A striking and extremely rare half female, half male bird has been spotted by a University of Otago zoologist.
Sesquicentennial Distinguished Professor Hamish Spencer was holidaying in Colombia when an amateur ornithologist John Murillo pointed out a wild Green Honeycreeper with distinct half green, or female, and half blue, male, plumage.
"Many birdwatchers could go their whole lives and not see a bilateral gynandromorph in any species of bird. The phenomenon is extremely rare in birds, I know of no examples from New Zealand ever.
"It is very striking, I was very privileged to see it," Professor Spencer says.
Photographs of the bird make the discovery even more significant as they are "arguably the best of a wild bilateral gynandromorphic bird of any species ever".
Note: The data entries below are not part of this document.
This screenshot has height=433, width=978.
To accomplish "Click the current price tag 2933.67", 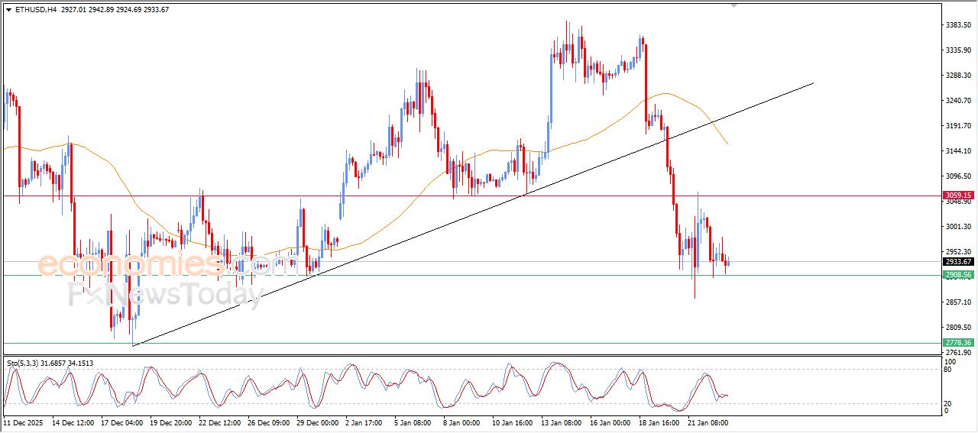I will 957,261.
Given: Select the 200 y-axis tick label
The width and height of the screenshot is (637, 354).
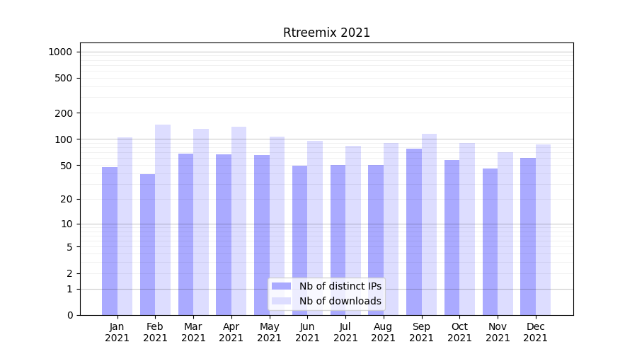Looking at the screenshot, I should (x=64, y=113).
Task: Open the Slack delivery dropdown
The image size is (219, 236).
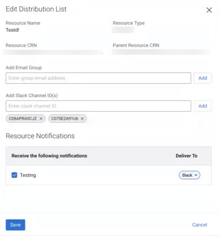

A report on the find, only the second recorded example of gynandromorphism in the species in more than 100 years, has just been published in the Journal of Field Ornithology.
Professor Spencer says gynandromorphs – animals with both male and female characteristics in a species that usually have separate sexes – are important for our understanding of sex determination and sexual behaviour in birds.
The main groups in which the phenomenon has been recorded include animal species which feature strong sexual dimorphism; most often insects, especially butterflies, crustaceans, spiders, even lizards and rodents.
"This particular example of bilateral gynandromorphy – male one side and female the other – shows that, as in several other species, either side of the bird can be male or female.
"The phenomenon arises from an error during female cell division to produce an egg, followed by double-fertilization by two sperm," he explains.
He hopes the novel discovery will inspire people to "treasure exceptions" as they always reveal something interesting.
"Be always on the lookout for oddities – who will find the first New Zealand example of a bilateral gynandromorph in a bird?"